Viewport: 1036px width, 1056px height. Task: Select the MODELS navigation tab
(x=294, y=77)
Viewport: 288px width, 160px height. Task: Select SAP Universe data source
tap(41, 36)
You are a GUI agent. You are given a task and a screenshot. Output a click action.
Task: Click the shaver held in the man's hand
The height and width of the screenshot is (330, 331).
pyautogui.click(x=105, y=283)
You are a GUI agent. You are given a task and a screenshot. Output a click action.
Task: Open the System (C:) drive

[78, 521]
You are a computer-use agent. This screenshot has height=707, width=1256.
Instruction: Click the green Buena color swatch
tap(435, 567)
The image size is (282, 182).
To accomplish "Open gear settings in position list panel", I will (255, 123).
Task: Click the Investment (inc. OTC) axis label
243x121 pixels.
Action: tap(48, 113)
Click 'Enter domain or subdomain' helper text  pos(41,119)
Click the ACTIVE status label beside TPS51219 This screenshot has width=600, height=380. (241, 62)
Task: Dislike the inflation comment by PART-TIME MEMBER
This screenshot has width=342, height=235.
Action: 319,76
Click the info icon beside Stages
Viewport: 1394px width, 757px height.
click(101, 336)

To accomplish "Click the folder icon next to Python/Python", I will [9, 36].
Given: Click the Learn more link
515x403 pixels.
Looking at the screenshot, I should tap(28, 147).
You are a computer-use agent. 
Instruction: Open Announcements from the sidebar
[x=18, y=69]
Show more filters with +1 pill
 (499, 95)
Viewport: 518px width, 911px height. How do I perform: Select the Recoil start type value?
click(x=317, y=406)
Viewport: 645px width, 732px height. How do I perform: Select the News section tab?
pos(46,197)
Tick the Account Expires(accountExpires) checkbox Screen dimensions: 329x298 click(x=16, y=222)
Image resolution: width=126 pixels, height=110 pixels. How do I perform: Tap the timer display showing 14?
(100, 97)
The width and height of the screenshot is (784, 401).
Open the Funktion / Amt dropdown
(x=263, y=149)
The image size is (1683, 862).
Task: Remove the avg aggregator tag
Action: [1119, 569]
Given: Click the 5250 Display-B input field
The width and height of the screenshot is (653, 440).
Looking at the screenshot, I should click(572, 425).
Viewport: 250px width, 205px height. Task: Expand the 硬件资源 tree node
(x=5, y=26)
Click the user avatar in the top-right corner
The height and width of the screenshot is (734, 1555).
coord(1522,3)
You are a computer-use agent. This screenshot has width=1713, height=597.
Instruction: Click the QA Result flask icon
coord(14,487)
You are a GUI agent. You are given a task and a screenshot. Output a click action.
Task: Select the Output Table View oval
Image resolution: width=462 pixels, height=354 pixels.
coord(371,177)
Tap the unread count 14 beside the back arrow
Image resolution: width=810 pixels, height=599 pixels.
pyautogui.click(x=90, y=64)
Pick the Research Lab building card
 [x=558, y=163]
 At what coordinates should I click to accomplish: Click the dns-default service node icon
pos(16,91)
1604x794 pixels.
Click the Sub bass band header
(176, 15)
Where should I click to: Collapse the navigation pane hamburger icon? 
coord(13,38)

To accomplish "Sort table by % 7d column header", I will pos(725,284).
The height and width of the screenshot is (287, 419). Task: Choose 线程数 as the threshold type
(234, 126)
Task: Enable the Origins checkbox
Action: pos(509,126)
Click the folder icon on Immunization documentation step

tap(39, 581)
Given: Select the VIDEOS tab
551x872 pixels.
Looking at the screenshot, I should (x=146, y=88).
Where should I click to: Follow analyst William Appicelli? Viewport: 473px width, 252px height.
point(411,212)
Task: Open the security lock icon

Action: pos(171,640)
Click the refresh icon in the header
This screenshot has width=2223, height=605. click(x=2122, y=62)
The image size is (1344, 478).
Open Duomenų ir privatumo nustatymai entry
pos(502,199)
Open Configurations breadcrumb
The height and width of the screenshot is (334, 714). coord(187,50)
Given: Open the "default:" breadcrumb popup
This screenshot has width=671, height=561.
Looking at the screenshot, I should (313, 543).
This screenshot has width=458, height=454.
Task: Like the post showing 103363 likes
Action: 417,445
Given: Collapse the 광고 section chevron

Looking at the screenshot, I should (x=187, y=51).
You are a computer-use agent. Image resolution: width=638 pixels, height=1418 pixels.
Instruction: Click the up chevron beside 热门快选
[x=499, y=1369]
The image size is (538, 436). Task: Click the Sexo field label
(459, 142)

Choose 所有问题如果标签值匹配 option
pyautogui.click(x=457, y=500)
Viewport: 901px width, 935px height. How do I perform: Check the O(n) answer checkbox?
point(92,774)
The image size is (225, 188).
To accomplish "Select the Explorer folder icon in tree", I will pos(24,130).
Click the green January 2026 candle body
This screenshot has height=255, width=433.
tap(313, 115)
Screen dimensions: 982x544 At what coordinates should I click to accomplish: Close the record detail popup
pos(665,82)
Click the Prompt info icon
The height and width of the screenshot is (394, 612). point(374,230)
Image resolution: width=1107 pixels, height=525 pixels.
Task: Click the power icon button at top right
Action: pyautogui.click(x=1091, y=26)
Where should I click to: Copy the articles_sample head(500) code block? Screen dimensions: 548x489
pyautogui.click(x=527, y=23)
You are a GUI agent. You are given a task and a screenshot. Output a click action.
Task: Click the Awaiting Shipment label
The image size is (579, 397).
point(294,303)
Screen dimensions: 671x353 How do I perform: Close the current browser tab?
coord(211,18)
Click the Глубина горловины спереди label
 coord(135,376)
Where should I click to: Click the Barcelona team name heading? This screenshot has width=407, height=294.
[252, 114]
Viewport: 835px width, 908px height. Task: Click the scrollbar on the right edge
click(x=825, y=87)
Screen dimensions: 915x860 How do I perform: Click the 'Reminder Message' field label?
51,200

----

**Exercise goal**
Copy out the rows above exactly, beginning with the line that contains "The image size is (282, 182)." and stopping after the line that contains "pos(46,197)".

**Answer**
The image size is (282, 182).
To accomplish "Open gear settings in position list panel", I will (255, 123).
Task: Click the Investment (inc. OTC) axis label
243x121 pixels.
Action: tap(48, 113)
Click 'Enter domain or subdomain' helper text  pos(41,119)
Click the ACTIVE status label beside TPS51219 This screenshot has width=600, height=380. (241, 62)
Task: Dislike the inflation comment by PART-TIME MEMBER
This screenshot has width=342, height=235.
Action: 319,76
Click the info icon beside Stages
Viewport: 1394px width, 757px height.
click(101, 336)

To accomplish "Click the folder icon next to Python/Python", I will [9, 36].
Given: Click the Learn more link
515x403 pixels.
Looking at the screenshot, I should tap(28, 147).
You are a computer-use agent. 
Instruction: Open Announcements from the sidebar
[x=18, y=69]
Show more filters with +1 pill
 (499, 95)
Viewport: 518px width, 911px height. How do I perform: Select the Recoil start type value?
click(x=317, y=406)
Viewport: 645px width, 732px height. How do I perform: Select the News section tab?
pos(46,197)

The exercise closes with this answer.